In this matter, Daniel J. Callahan and David J. Darnell represented a publishing services company based out of Huntington Beach which was forced to sue a Virginia advertising agency after it refused to pay its bill. After four days of trial, the jury awarded all of our requested damages, as well as attorney’s fees and costs.
The parties to this action had a written contract under which the defendant agreed to pay for ads that were placed in phone books nationwide. Following the placement and running of these ads, the defendant refused to pay. Thus, in 2010, Callahan & Blaine filed suit in the U.S. District Court for the Central District of California for breach of contract seeking $731,450 in damages. In response, the defendant counter-sued by claiming Callahan & Blaine’s client had breached the contract and also engaged in fraud and negligent misrepresentation during the course of the parties’ business relationship.
Discovery, in this case, was particularly helpful at trial. For example, at deposition, Mr. Darnell elicited testimony from defendant’s owner wherein he admitted that he had been paid in full by his own clients for the ads in question, but decided to just pocket the money and not pay the plaintiff.
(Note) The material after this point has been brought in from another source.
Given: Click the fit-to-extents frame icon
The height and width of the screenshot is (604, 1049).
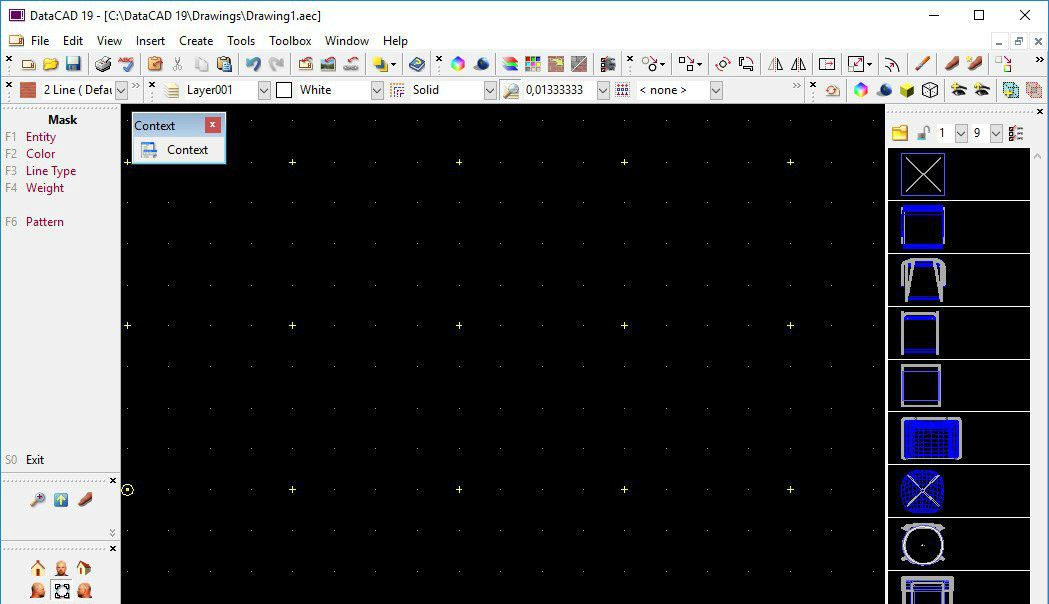Looking at the screenshot, I should (x=61, y=591).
In fact, when pressed on the issue at deposition, in a moment akin to Jack Nicholson admitting he ordered the “Code Red,” defendants’ owner blurted out that he just “didn’t care, didn’t care, didn’t care a bit!”
As you can imagine, Mr. Callahan and Mr. Darnell repeatedly played this videotaped testimony at trial before the jury at every opportunity. And in the end, while the defendant didn’t care a bit about paying his bill, the jury apparently did care, and quite a bit.
On May 27, 2011, the jury returned a unanimous $731,450 verdict for Callahan & Blaine’s client. At the same time, they rejected the defendant’s counterclaims in their entirety. In addition, Callahan & Blaine’s client was awarded attorney’s fees, expert fees and costs in the amount of $324,407, resulting in a total judgment of $1,055,857.